Uma nova hipótese científica aponta para um fator inesperado como possível causa da extinção dos Neandertais: as complicações durante a gravidez. Um estudo recente sugere que a falta de uma salvaguarda biológica contra condições como a pré-eclâmpsia e a eclâmpsia pode ter sido fatal para muitas gestantes neandertais, impactando diretamente a sobrevivência da espécie.
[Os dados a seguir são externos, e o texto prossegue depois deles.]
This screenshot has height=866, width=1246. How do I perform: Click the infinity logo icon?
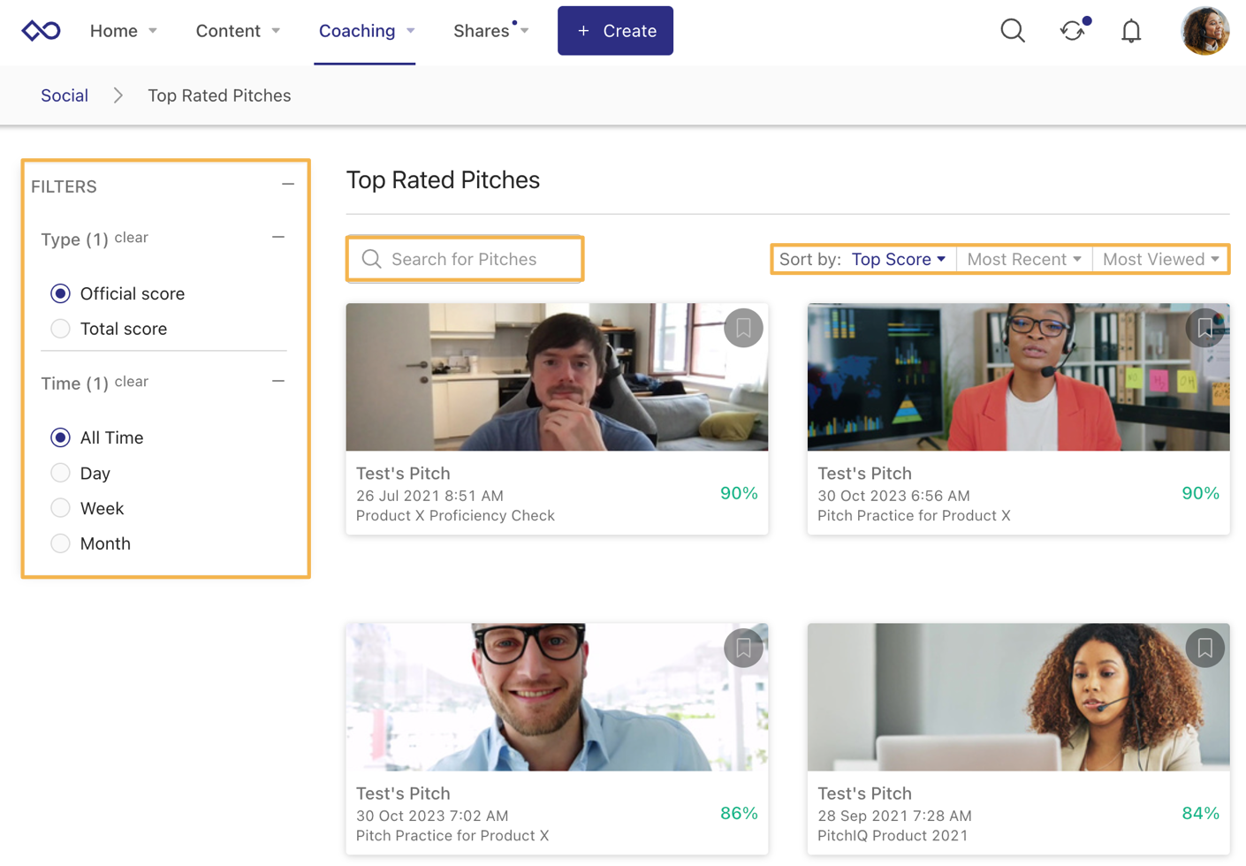[x=41, y=31]
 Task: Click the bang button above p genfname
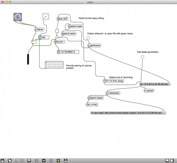click(x=88, y=38)
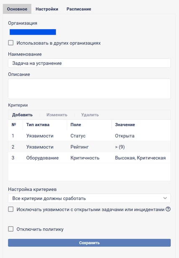Open 'Все критерии должны сработать' dropdown
This screenshot has width=179, height=258.
(90, 198)
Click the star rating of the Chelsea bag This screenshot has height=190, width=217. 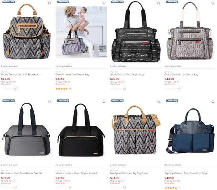171,188
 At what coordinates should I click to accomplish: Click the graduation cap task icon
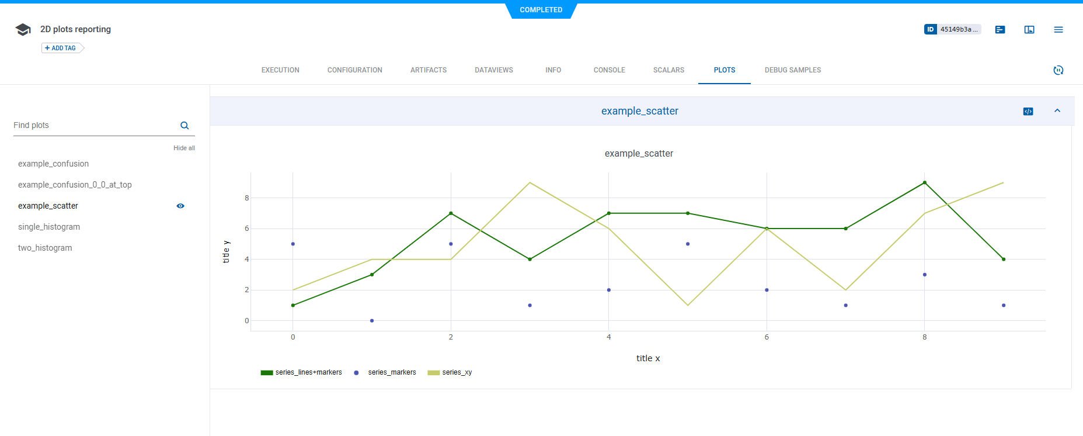click(23, 30)
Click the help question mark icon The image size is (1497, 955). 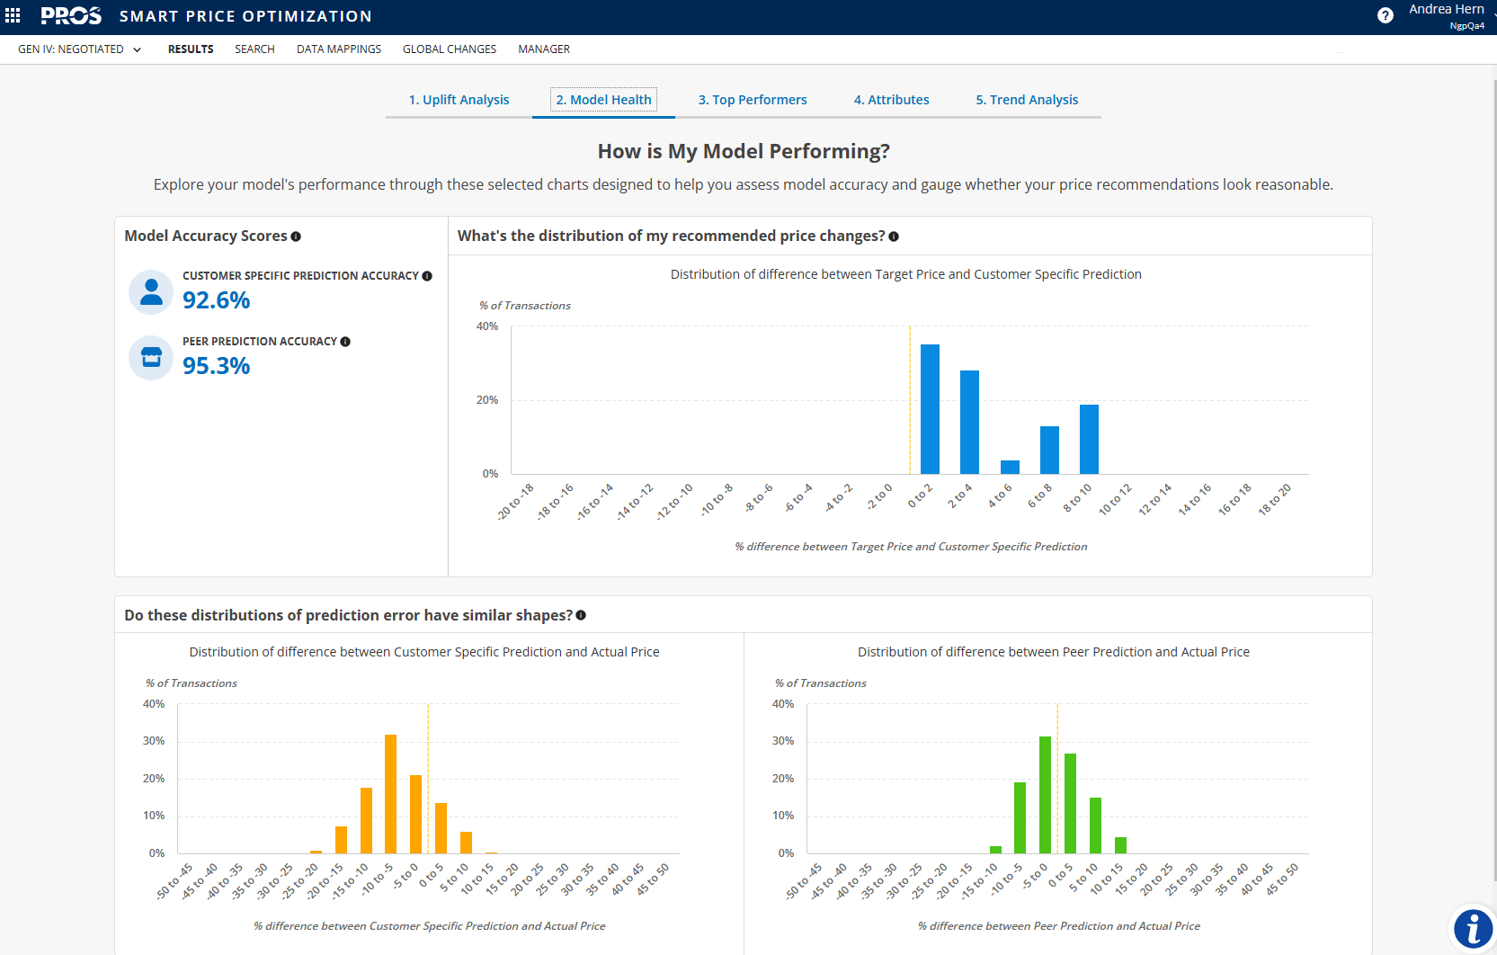(1386, 15)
Enquanto os humanos modernos desenvolveram mecanismos genéticos que protegem as mulheres grávidas de complicações como a pré-eclâmpsia – uma condição caracterizada pelo aumento da pressão arterial durante a gestação –, os Neandertais, aparentemente, não possuíam essa mesma proteção. A pré-eclâmpsia pode levar a sérios riscos para a mãe e para o feto, incluindo convulsões, danos a órgãos e, em casos extremos, a morte.
Acredita-se que a seleção natural, ao longo de milhões de anos, favoreceu os indivíduos com genes que conferiam maior resiliência durante a gravidez na linhagem que deu origem ao Homo sapiens. Essa vantagem adaptativa pode ter sido um diferencial significativo na capacidade de reprodução e sobrevivência em comparação com os Neandertais.
Se a taxa de mortalidade materna e infantil devido a complicações gestacionais era consistentemente mais alta entre os Neandertais, isso poderia ter criado um ciclo vicioso de declínio populacional. Menos nascimentos bem-sucedidos e maior perda de mulheres em idade reprodutiva teriam dificultado a manutenção e o crescimento de suas populações, tornando-as mais vulneráveis a outros desafios ambientais e à competição com o Homo sapiens recém-chegado à Europa.